Useful Out-of-the-Box Machine Learning Models
With the growing popularity of data science, out-of-the-box machine learning models are becoming increasingly available in free, open-source packages. These models have already been trained on datasets that often large and therefore time-consuming. They are also packaged up in ways that are easy to use, thus simplifying the process of applying data science. While there is no replacing customising a model to suit your objectives, these packages are useful for obtaining quick results and provide a gentle, easy introduction into data science models. In this article, we touch on some of these tools and their applications to well-known machine learning problems.
Image classification using out-of-the-box machine learning models
Image classification is a machine learning task where an image is categorised into one of several categories through identifying the object in the image. It is easy for humans to recognise the same object shown in different backgrounds and different colours, and it turns out that it’s also possible for algorithms to classify images up to a certain amount of accuracy. Significant advances have been made in image classification as well as other computer vision problems with deep learning, and some of these available as out-of-the-box machine learning models in keras/tensorflow.
As an example, the inception-v3 model, trained on ImageNet, a database of over 14 million labelled images, is available as a tool for prediction. It is easy to set up, only taking a couple lines of code before you’re ready to begin classifying your own images – simply read in the image and the model will return a category and a score. The inception-v3 and other image classification models can also be fine-tuned by keeping the weights of some of the layers fixed, and tuning the weights of other layers by training on a new, more relevant dataset. This is a well-known procedure of transfer learning to customise the model to the new data. It is especially useful when the new dataset is small.
Named Entity Recognition
With Named Entity Recognition (NER), the goal of the task is to identify named entities within a chunk of text, such as the name of an organisation or a person, geographical locations, numerical units, dates and times, and so forth. This is useful for automatic information extraction, eg. in articles, reports, or invoices, and saves the effort of having a human manually read through a large number of documents. NER algorithms can help to answer questions such as which named entities are mentioned most frequently, or to consistently pick out a monetary value within the text.
Spacy has a NER module available in several languages, as well as a range of text processing capabilities such as part-of-speech tagging, dependency parsing, lemmatization etc. Installation of the package is straightforward and no more than a few lines of code is required to begin extracting entities. Spacy v2.0 NER models consist of subword features and a deep convolutional neural network architecture, and the v3.0 models have been updated with transformer-based models. Spacy also has the functionality to allow training on new data to update the model and improve accuracy, as well as a component for rule-based entity matching where a rule-based approach is more convenient.
Sentiment Analysis using out-of-the-box machine learning models
Sentiment analysis is used for identifying the polarity of a piece of text, i.e, whether it is positive, negative or neutral.
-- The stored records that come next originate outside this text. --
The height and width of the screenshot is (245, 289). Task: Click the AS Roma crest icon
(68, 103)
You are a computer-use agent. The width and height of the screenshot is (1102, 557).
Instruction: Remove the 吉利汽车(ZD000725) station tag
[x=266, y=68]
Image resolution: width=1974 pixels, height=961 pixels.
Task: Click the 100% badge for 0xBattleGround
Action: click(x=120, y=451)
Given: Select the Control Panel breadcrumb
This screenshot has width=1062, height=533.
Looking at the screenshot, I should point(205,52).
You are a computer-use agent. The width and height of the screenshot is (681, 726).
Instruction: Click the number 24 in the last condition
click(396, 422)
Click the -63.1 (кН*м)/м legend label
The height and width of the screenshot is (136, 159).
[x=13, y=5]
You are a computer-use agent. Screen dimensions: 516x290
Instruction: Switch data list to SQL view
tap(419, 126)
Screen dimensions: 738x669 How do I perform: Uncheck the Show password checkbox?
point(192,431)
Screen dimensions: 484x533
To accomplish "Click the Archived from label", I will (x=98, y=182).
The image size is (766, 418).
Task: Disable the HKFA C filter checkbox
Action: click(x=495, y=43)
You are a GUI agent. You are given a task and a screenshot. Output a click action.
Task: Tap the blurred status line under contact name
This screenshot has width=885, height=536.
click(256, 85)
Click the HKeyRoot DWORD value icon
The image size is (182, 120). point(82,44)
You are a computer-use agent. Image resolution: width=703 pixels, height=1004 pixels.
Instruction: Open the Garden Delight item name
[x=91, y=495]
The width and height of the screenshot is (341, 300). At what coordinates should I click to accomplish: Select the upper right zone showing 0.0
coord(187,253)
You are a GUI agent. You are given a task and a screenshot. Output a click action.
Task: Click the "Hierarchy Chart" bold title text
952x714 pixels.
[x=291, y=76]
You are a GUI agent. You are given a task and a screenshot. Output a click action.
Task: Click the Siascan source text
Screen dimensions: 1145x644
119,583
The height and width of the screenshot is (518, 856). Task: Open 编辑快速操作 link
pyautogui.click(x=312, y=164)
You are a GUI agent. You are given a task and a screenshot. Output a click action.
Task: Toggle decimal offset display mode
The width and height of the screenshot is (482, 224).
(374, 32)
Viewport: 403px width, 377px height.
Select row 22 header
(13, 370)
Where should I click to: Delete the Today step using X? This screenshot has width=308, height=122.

This is useful for monitoring customer and brand sentiment, analysing any text-based feedback. More recently, it has been used for analysing public sentiment to the COVID-19 pandemic through social media or article headlines.
Hugging face transformers is a library containing a range of well-known transformer-based models that have obtained state-of-the-art results in a number of different natural language processing tasks. It includes both language models and task-specific models, and has a sentiment analysis model with a base architecture of distilBERT (a smaller/faster version of the BERT language model) which is fine-tuned for the sentiment analysis downstream task using the SST-2 dataset. The model returns positive and negative labels (i.e, excludes neutral) as well as a confidence score. Other options for an out-of-the-box sentiment analysis model are TextBlob, which has both a rules-based sentiment classifier and a naive-bayes model trained on movie reviews, and Stanza, which has a classifier based on a convolutional neural network architecture, and can handle English, German and Chinese texts. Both TextBlob and Stanza return a continuous score for polarity.
Transfer learning using pre-trained models
While there is a lot of value in an out-of-the-box model, its accuracy may not be the same when applied directly to an unseen dataset. This usually depends on how similar the characteristics of the new dataset is to the dataset the model is trained on – the more similar it is, the more the model’s results can be relied on. If direct use of an out-of-the-box model is not sufficiently accurate and/or not directly relevant to the problem at hand, it may still be possible to apply transfer learning and fine-tuning depending on package functionality. This involves using new data to build additional layers on top of an existing model, or to retrain the weights of existing layers while keeping the same model architecture.
The idea behind transfer learning is to take advantage of the model’s general training, and transfer its knowledge to a different problem or different data domain. In image classification for example, the pre-trained models are usually trained on a large, general dataset, with broad categories of objects. These pre-trained models can then be further trained to classify, for example cats vs dogs only. Transfer learning is another way to make use of out-of-the-box machine learning models, and is an approach worth considering when data is scarce.